Each of the entries below needs to be given again exactly.

- **The records**:
* * *

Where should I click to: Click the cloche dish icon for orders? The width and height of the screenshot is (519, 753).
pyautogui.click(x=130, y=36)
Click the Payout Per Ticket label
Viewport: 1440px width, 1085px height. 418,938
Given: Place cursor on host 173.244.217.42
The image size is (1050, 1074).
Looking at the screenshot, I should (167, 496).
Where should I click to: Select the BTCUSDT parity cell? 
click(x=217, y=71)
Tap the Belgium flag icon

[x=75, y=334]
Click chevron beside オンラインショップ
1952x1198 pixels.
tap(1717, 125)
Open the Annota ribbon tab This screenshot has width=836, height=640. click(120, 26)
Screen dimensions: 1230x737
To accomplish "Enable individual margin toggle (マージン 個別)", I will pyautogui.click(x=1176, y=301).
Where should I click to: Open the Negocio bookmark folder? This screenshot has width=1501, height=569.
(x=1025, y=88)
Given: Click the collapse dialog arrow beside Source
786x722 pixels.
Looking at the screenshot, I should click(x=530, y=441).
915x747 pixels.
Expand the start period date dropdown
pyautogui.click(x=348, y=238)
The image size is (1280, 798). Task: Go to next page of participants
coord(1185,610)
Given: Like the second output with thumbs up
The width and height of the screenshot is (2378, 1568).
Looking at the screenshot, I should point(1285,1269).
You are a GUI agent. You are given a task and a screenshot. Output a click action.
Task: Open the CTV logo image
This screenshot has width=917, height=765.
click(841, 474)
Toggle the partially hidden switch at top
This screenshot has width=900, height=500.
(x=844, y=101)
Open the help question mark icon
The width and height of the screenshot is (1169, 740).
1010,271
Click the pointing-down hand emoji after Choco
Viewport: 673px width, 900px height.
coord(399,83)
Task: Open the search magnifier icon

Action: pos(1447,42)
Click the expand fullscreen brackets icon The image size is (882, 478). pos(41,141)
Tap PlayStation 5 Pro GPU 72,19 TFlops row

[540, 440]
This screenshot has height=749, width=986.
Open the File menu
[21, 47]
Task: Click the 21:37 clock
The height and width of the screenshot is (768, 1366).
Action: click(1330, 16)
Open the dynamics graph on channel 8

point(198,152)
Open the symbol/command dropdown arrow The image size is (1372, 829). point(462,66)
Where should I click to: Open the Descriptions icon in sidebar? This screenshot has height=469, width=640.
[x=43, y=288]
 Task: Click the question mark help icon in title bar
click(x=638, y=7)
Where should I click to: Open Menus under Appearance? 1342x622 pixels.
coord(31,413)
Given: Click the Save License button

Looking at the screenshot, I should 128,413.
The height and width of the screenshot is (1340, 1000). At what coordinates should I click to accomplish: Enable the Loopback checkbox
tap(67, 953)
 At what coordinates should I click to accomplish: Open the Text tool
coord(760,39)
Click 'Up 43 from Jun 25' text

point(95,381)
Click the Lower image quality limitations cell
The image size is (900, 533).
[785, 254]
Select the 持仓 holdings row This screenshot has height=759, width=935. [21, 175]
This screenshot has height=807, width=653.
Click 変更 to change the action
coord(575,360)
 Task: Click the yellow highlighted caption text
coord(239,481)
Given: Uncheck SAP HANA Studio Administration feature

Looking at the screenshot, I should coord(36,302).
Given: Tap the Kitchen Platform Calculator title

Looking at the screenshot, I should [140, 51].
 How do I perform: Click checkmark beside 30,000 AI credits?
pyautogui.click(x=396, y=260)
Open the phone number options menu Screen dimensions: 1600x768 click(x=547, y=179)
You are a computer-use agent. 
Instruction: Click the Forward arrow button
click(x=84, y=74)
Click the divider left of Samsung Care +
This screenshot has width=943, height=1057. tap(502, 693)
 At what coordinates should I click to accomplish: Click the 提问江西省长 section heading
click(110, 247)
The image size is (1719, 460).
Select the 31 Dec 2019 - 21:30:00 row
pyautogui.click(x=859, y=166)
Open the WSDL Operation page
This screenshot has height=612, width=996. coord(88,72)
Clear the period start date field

* * *

- **Exercise response**:
Where should I click to: Click the cloche dish icon for orders? The width and height of the screenshot is (519, 753).
pyautogui.click(x=130, y=36)
Click the Payout Per Ticket label
Viewport: 1440px width, 1085px height. 418,938
Given: Place cursor on host 173.244.217.42
The image size is (1050, 1074).
Looking at the screenshot, I should (167, 496).
Where should I click to: Select the BTCUSDT parity cell? 
click(x=217, y=71)
Tap the Belgium flag icon

[x=75, y=334]
Click chevron beside オンラインショップ
1952x1198 pixels.
tap(1717, 125)
Open the Annota ribbon tab This screenshot has width=836, height=640. click(120, 26)
Screen dimensions: 1230x737
To accomplish "Enable individual margin toggle (マージン 個別)", I will pyautogui.click(x=1176, y=301).
Where should I click to: Open the Negocio bookmark folder? This screenshot has width=1501, height=569.
(x=1025, y=88)
Given: Click the collapse dialog arrow beside Source
786x722 pixels.
Looking at the screenshot, I should click(x=530, y=441).
915x747 pixels.
Expand the start period date dropdown
pyautogui.click(x=348, y=238)
The image size is (1280, 798). Task: Go to next page of participants
coord(1185,610)
Given: Like the second output with thumbs up
The width and height of the screenshot is (2378, 1568).
Looking at the screenshot, I should point(1285,1269).
You are a GUI agent. You are given a task and a screenshot. Output a click action.
Task: Open the CTV logo image
This screenshot has width=917, height=765.
click(841, 474)
Toggle the partially hidden switch at top
This screenshot has width=900, height=500.
(x=844, y=101)
Open the help question mark icon
The width and height of the screenshot is (1169, 740).
1010,271
Click the pointing-down hand emoji after Choco
Viewport: 673px width, 900px height.
coord(399,83)
Task: Open the search magnifier icon

Action: pos(1447,42)
Click the expand fullscreen brackets icon The image size is (882, 478). pos(41,141)
Tap PlayStation 5 Pro GPU 72,19 TFlops row

[540, 440]
This screenshot has height=749, width=986.
Open the File menu
[21, 47]
Task: Click the 21:37 clock
The height and width of the screenshot is (768, 1366).
Action: click(1330, 16)
Open the dynamics graph on channel 8

point(198,152)
Open the symbol/command dropdown arrow The image size is (1372, 829). point(462,66)
Where should I click to: Open the Descriptions icon in sidebar? This screenshot has height=469, width=640.
[x=43, y=288]
 Task: Click the question mark help icon in title bar
click(x=638, y=7)
Where should I click to: Open Menus under Appearance? 1342x622 pixels.
coord(31,413)
Given: Click the Save License button

Looking at the screenshot, I should 128,413.
The height and width of the screenshot is (1340, 1000). At what coordinates should I click to accomplish: Enable the Loopback checkbox
tap(67, 953)
 At what coordinates should I click to accomplish: Open the Text tool
coord(760,39)
Click 'Up 43 from Jun 25' text

point(95,381)
Click the Lower image quality limitations cell
The image size is (900, 533).
[785, 254]
Select the 持仓 holdings row This screenshot has height=759, width=935. [21, 175]
This screenshot has height=807, width=653.
Click 変更 to change the action
coord(575,360)
 Task: Click the yellow highlighted caption text
coord(239,481)
Given: Uncheck SAP HANA Studio Administration feature

Looking at the screenshot, I should coord(36,302).
Given: Tap the Kitchen Platform Calculator title

Looking at the screenshot, I should [140, 51].
 How do I perform: Click checkmark beside 30,000 AI credits?
pyautogui.click(x=396, y=260)
Open the phone number options menu Screen dimensions: 1600x768 click(x=547, y=179)
You are a computer-use agent. 
Instruction: Click the Forward arrow button
click(x=84, y=74)
Click the divider left of Samsung Care +
This screenshot has width=943, height=1057. tap(502, 693)
 At what coordinates should I click to accomplish: Click the 提问江西省长 section heading
click(110, 247)
The image size is (1719, 460).
Select the 31 Dec 2019 - 21:30:00 row
pyautogui.click(x=859, y=166)
Open the WSDL Operation page
This screenshot has height=612, width=996. coord(88,72)
Clear the period start date field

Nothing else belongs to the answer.